# Manifold learning: does an embedding function need to be well behaving?

I am trying to learn about manifold learning techniques; a family of methods in machine learning. According to this idea, there is a low ($d$) dimensional, hidden space where the real data generation mechanism lies, which has $d$ degrees of variability. But we observe the data in a high ($m$) dimensional space where $m > d$. There is a function $f:\mathbb{R^d} \to \mathbb{R^m}$ which is called embedding function which takes the data from low dimensional hidden space and maps to the high dimensional observable one as $x_i = f(\tau_i) + \epsilon_i$, where $\epsilon_i$ is a noise term. The aim here is to learn about the function $f$. All of these ideas are summed up in the following slide:

What I don't get exactly in this kind of method is the "embedding function" $f$. It is said that this function maps a $d$ dimensional space to a $d$ dimensional manifold in a higher, $m$ dimensional space. Is it a mathematical fact that such a function $f:\mathbb{R^d} \to \mathbb{R^m}$ should always generate a $d$ dimensional manifold in its range space? I think it is not the case, since such a function can be a much more general one, mapping its input to irrelevant locations in its range.
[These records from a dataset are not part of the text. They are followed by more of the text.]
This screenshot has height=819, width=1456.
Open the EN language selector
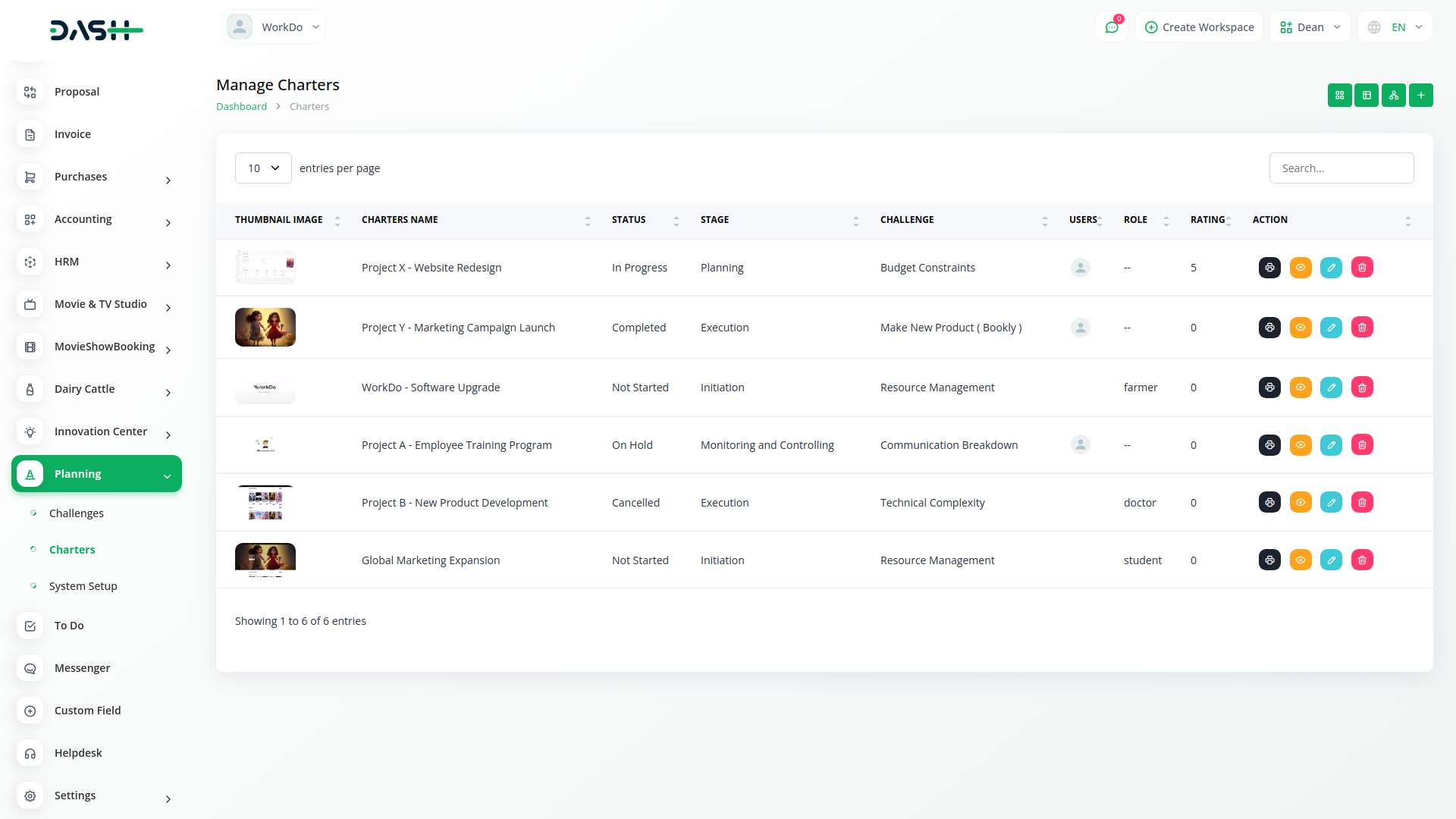pyautogui.click(x=1395, y=27)
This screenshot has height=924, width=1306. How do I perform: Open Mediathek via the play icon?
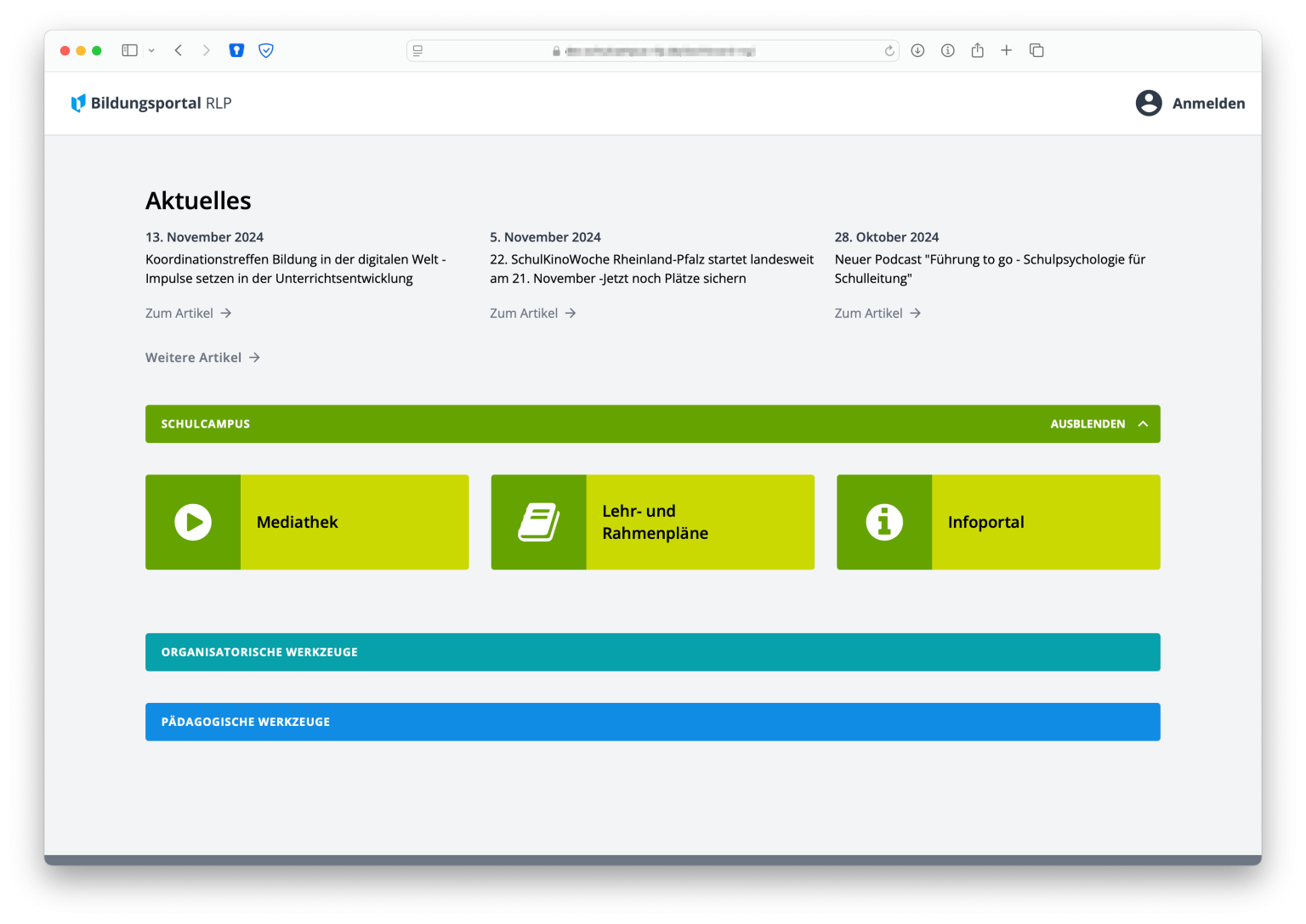tap(193, 522)
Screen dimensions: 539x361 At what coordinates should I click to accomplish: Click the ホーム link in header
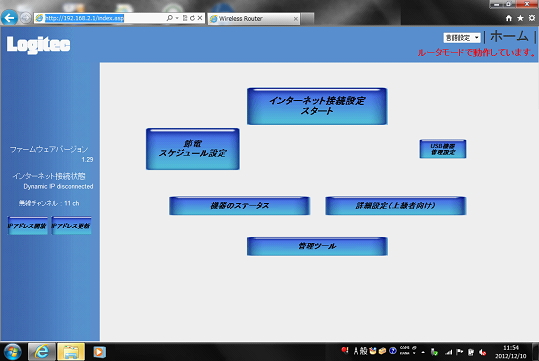click(x=509, y=36)
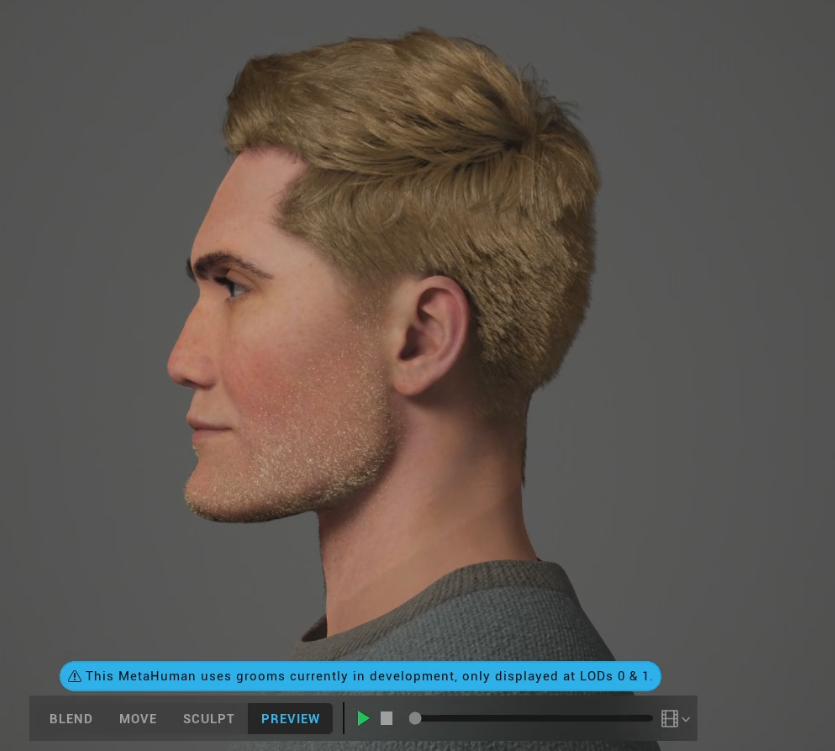Activate the PREVIEW mode tab
Screen dimensions: 835x751
[x=290, y=719]
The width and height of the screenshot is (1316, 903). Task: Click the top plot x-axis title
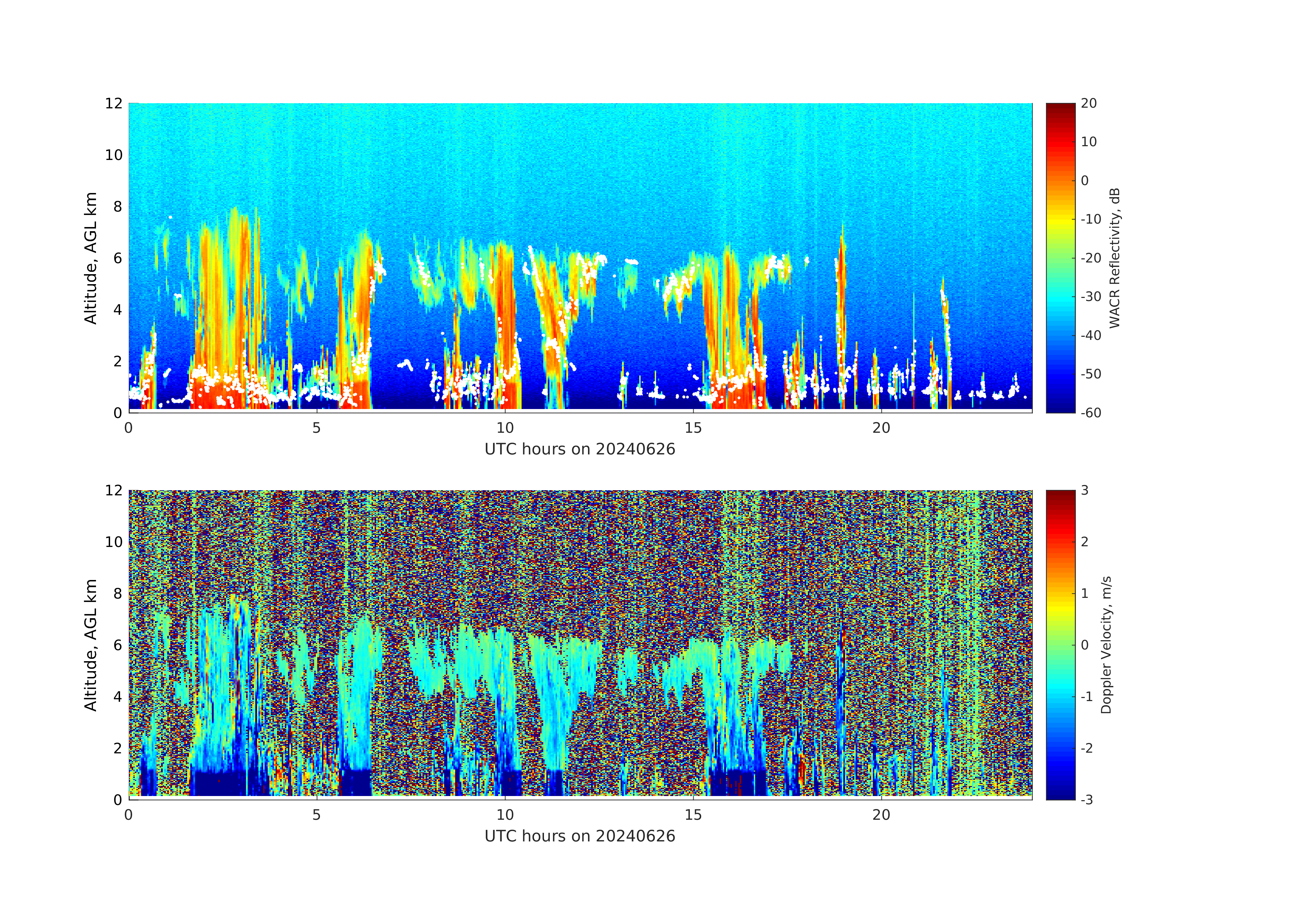(580, 450)
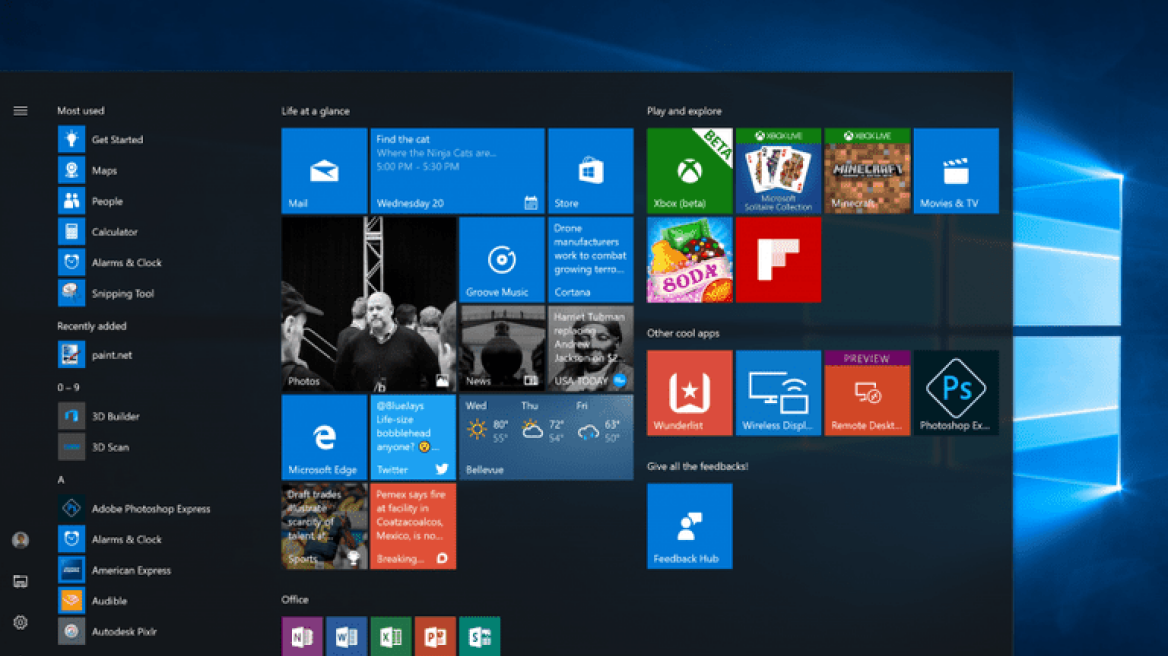Click the user account avatar

(20, 540)
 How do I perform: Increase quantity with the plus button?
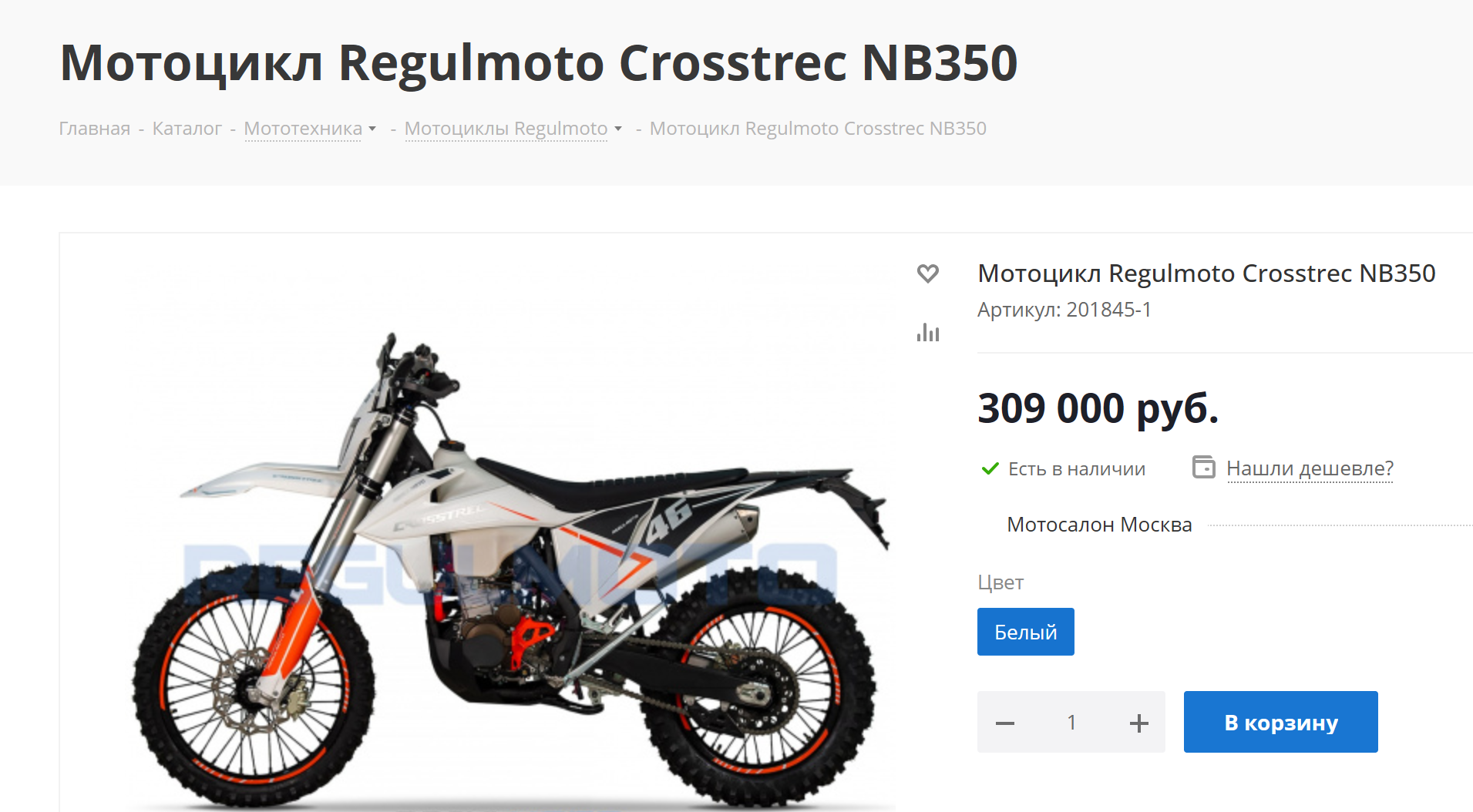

So is it just an assumption of the approach that this $f$ function is well behaving, in the sense that it maps a low dimensional space more or less to a manifold of the same dimension in a high dimensional observation space? Or is it a mathematical fact? How should I interpret this?

• I corrected your notation: instead of writing $f: \mathbb R^d \mapsto \mathbb R^m$ one should write $f: \mathbb R^d \to \mathbb R^m$. The symbol $\mapsto$ is used when you write $f: x \mapsto y$. – amoeba Mar 24 '15 at 10:04

It is indeed an assumption that the function $f$ is "well behaving".
If the function $f:\mathbb R^d \to \mathbb R^m$ were allowed to be arbitrary, then its image $f[\mathbb R^d] \subset \mathbb R^m$ in the target space could have any number of dimensions between $0$ and $m$. The image can e.g. be the whole target space $\mathbb R^m$ (dimensionality $m$), a single point (dimensionality zero), any weird subspace with fractional fractal dimensionality, or whatever.
But if the function $f$ is smooth (i.e. it is continuous and has continuous derivatives of all orders; mathematicians write $f \in C^\infty$), then the image of $f$ will be a differentiable manifold of dimensionality $d$. I think this assumption is implicit in the figure you provided, because the image of $f$ is displayed there as a nice curly surface which is obviously supposed to be "smooth".
Perhaps it is enough that $f$ is continuously differentiable (i.e. $f \in C^1$), which is a weaker requirement (as it assumes nothing about higher derivatives).